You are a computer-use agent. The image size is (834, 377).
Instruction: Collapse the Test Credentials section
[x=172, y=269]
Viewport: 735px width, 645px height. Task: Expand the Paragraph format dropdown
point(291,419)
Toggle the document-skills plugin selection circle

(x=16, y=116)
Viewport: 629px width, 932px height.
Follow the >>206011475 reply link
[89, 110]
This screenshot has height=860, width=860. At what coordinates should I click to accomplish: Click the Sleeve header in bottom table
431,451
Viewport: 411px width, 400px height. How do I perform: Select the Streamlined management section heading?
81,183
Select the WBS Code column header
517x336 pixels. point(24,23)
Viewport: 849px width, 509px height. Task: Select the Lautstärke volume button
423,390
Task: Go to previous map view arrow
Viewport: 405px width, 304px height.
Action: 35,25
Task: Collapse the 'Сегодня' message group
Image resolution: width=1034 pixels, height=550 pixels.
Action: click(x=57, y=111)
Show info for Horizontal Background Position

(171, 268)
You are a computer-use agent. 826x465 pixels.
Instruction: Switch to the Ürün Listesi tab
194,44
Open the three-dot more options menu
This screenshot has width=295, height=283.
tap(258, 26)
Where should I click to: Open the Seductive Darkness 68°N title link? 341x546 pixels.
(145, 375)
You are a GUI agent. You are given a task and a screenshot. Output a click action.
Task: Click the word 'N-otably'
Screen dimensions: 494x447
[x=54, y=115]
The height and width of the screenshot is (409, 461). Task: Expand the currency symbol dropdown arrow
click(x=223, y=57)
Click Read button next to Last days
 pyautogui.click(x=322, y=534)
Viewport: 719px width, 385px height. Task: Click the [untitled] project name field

▶ [Task prompt] Reproduce exactly the stretch of the material above that starts at the line with "Instruction: Collapse the" and ends at the line with "You are a computer-use agent. 826x465 pixels.", both included, and nothing else.

▶ [Worked solution]
Instruction: Collapse the Test Credentials section
[x=172, y=269]
Viewport: 735px width, 645px height. Task: Expand the Paragraph format dropdown
point(291,419)
Toggle the document-skills plugin selection circle

(x=16, y=116)
Viewport: 629px width, 932px height.
Follow the >>206011475 reply link
[89, 110]
This screenshot has height=860, width=860. At what coordinates should I click to accomplish: Click the Sleeve header in bottom table
431,451
Viewport: 411px width, 400px height. How do I perform: Select the Streamlined management section heading?
81,183
Select the WBS Code column header
517x336 pixels. point(24,23)
Viewport: 849px width, 509px height. Task: Select the Lautstärke volume button
423,390
Task: Go to previous map view arrow
Viewport: 405px width, 304px height.
Action: 35,25
Task: Collapse the 'Сегодня' message group
Image resolution: width=1034 pixels, height=550 pixels.
Action: click(x=57, y=111)
Show info for Horizontal Background Position

(171, 268)
You are a computer-use agent. 826x465 pixels.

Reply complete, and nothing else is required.